Do Target-Date Retirement Funds Miss the Mark?
NEW YORK ( TheStreet ) -- Holding more than $500 billion in assets, target-date funds rank among the most popular choices in retirement plans. The funds are designed to serve people who will retire on certain dates, such as 2020 or 2035.
But some financial planners argue that the target funds are not perfect solutions. Critics contend that the one-size-fits-all portfolios should be tweaked to lower risks or to boost returns. "The strategies of target-date funds do not make sense," says Ron Surz, president of Target Date Solutions, which seeks to lower risks of portfolios.
At a time when most observers praise the target-date funds, the critics remain a distinct minority. Still, their views are worth considering because they suggest ways that retirement portfolios could be improved or customized by do-it-yourself investors.
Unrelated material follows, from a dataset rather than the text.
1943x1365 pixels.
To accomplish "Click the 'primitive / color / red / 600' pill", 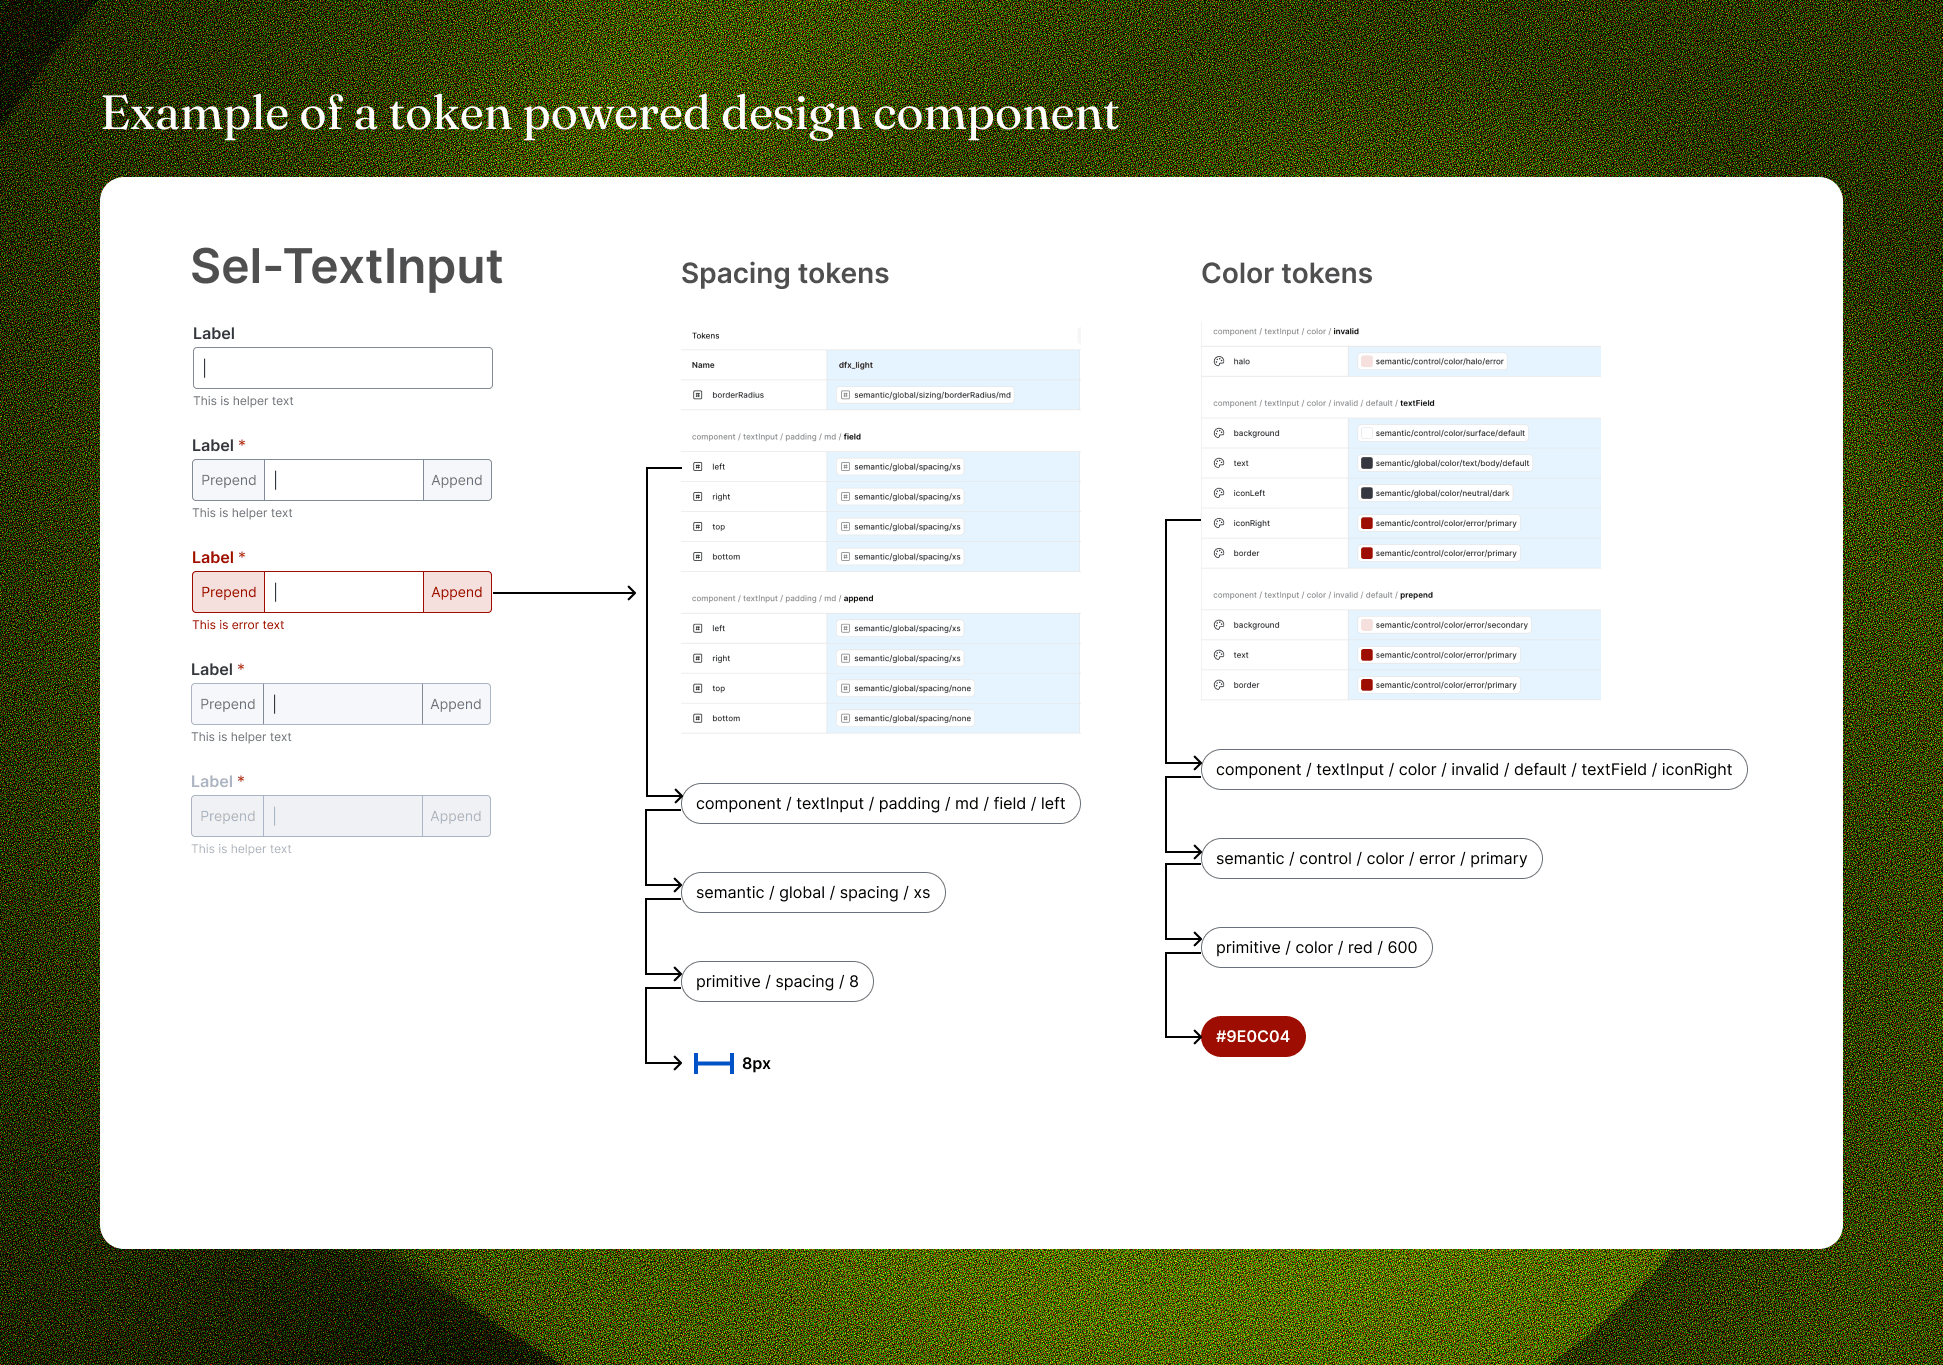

The target-date approach has attracted millions of investors by offering balanced portfolios of stocks and bonds. For 401(k) participants, the diversified funds represent a step forward from the days when many savers put all their money in cash or the stock of their employers. Much of the criticism focuses on the asset allocations.Funds for people in their 20s and 30s typically have 70% to 90% of assets in equities and the rest in fixed income. As savers age, the equity allocations gradually decline according to schedules known as glide paths. Portfolios for retirees have from 20% to 50% in equities. The thinking is that older people must be more conservative because they have little time to recover from market downturns. Critics charge that the glide paths should be changed. Surz says that the funds for older people are hazardous because the equity allocations are too big. He points to the losses that equity portfolios recorded in the financial crisis. During the downturn of 2008, funds with target dates of 2000 to 2010 declined an average of 22.5%, according to Morningstar. For retirees, such losses could be devastating. To avoid being caught in a downturn, Surz says that investors should begin shifting to cash 10 years before the retirement date. At the time of retirement, the funds should be entirely in cash. That way savers won't suffer big losses just before withdrawals start.